--- Problem ---
Repeat, exactly and completely, the entries shown underneath.

/---

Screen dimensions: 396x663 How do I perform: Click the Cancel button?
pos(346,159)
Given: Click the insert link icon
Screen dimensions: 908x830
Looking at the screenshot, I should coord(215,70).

\---

--- Output ---
Screen dimensions: 396x663 How do I perform: Click the Cancel button?
pos(346,159)
Given: Click the insert link icon
Screen dimensions: 908x830
Looking at the screenshot, I should coord(215,70).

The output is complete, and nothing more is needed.